Both the line containing "Click the Africa category label" and the last line of the listing are included: write out exactly the lines from one to the other.
================
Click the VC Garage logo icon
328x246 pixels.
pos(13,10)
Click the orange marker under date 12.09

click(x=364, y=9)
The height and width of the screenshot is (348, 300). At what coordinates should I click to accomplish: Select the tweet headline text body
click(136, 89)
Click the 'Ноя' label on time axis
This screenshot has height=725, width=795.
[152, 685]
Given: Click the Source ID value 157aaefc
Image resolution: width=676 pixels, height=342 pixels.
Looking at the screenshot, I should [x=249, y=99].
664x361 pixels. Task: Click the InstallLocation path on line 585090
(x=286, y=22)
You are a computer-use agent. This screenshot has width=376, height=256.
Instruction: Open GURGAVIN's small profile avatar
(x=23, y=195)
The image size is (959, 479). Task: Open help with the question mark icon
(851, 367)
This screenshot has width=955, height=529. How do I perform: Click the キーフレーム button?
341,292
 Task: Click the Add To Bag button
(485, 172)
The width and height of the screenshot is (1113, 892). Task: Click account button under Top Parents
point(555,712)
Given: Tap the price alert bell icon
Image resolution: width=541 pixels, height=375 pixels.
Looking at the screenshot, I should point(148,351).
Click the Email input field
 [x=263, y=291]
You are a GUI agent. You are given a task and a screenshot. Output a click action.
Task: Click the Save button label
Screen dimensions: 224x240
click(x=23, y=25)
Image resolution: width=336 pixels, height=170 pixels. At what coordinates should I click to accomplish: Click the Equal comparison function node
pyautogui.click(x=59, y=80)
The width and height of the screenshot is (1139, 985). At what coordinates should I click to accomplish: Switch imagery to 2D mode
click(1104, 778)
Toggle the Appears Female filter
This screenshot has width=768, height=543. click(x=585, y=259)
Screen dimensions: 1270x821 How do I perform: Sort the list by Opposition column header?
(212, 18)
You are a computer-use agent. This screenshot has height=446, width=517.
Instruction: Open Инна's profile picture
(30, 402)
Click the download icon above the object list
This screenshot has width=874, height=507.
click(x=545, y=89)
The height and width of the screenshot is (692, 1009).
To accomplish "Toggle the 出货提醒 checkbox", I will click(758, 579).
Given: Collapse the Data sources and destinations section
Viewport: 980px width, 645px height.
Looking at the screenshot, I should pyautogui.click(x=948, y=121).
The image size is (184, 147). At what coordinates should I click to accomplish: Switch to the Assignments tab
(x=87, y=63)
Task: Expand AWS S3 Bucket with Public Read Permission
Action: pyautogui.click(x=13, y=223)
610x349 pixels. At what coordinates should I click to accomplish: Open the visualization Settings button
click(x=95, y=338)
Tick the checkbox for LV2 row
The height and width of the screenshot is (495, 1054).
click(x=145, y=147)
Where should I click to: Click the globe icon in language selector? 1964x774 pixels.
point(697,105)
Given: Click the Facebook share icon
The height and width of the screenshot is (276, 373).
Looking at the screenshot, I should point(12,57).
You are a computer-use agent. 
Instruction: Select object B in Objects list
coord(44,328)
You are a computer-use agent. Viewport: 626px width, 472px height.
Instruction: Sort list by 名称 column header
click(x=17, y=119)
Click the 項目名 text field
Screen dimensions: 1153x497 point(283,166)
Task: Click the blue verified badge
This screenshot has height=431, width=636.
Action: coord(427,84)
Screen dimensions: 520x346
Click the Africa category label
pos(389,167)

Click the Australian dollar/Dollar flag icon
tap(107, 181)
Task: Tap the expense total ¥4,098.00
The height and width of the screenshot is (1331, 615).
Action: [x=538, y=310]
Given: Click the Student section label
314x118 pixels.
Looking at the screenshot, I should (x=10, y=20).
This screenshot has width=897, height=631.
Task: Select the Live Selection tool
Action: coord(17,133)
================
Task output:
Click the Africa category label
pos(389,167)

Click the Australian dollar/Dollar flag icon
tap(107, 181)
Task: Tap the expense total ¥4,098.00
The height and width of the screenshot is (1331, 615).
Action: [x=538, y=310]
Given: Click the Student section label
314x118 pixels.
Looking at the screenshot, I should (x=10, y=20).
This screenshot has width=897, height=631.
Task: Select the Live Selection tool
Action: coord(17,133)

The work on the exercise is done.